= Lohtamia =

Rajput clan of Bihar, India

Lohtamia is a Rajput clan of Eastern U.P ( Purvanchal ) and Shahabad region of Bihar ( now scattered in small numbers across Magadh and Mithila. There is a particular description given by almost every Historian about this clan " They are a sturdy independent race generally of fine physique, and addicted to frays and feuds of a serious character. Not many years ago the clan had the reputation of being closely associated with certain gangs of dacoits and robbers; they mevertheless furnish the army with some excellent soldiers ". They are old Suryavanshi Kshatriya and descendants of Lav ( Son of Ram ). They migrated from Lahore and established their kingdom Lohgadh and in 11th century.
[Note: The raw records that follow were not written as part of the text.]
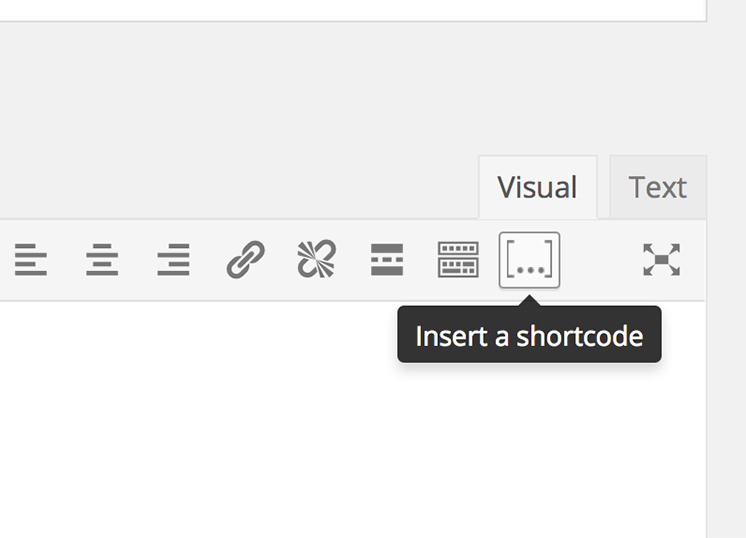Enter distraction-free fullscreen writing mode
Image resolution: width=746 pixels, height=538 pixels.
(661, 260)
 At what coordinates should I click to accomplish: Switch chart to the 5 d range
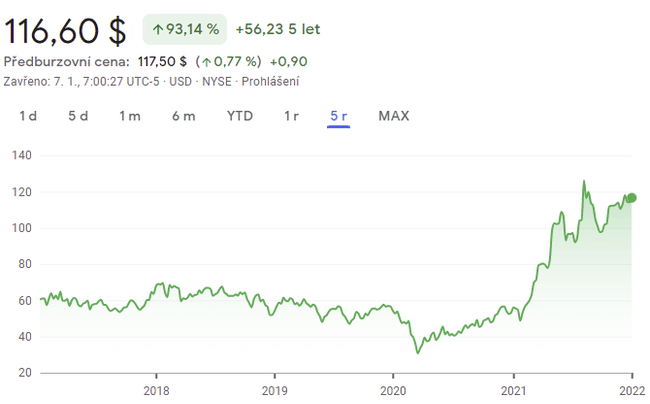click(x=78, y=116)
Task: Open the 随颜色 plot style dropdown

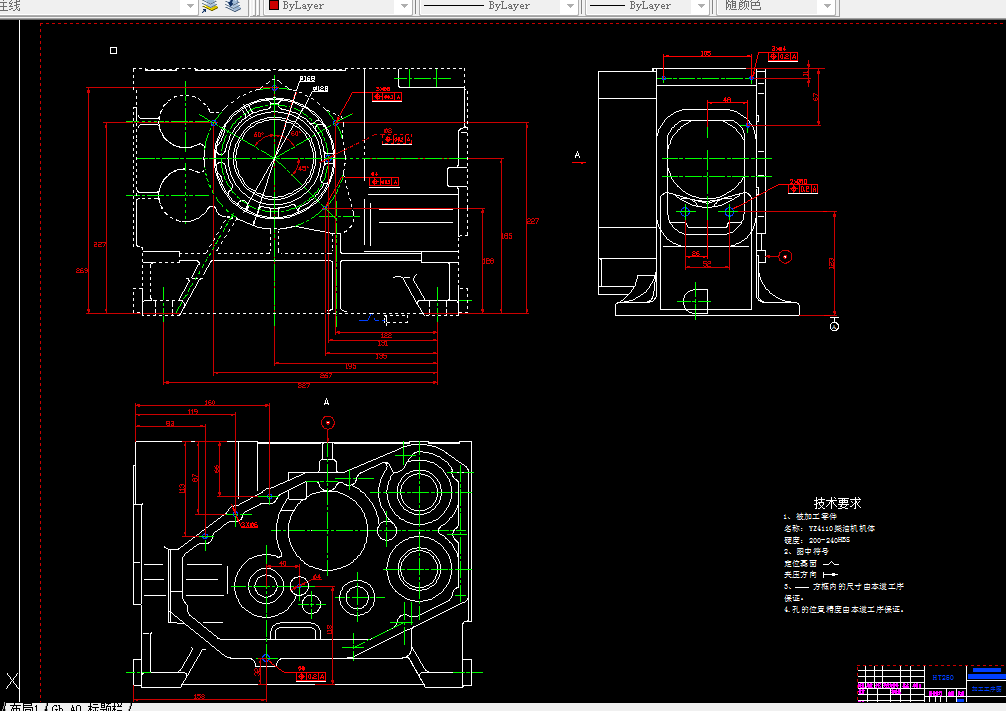Action: (x=828, y=6)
They settled around gangetic area in Bihar and U.P. It is said that they were such a courageous Rajput community who never made any matrimonial alliances with the Mughals in order to save their daughters from the eyes of Muslim invaders, they went and settled on the banks of Ganga in Bihar.

Lohtamia had moved from Lahore (Lohkot).
Their dynasty ruled over Lohgadh (somewhere in the west), the Lohgadh fort was originally built by Lohtambh Rajputs .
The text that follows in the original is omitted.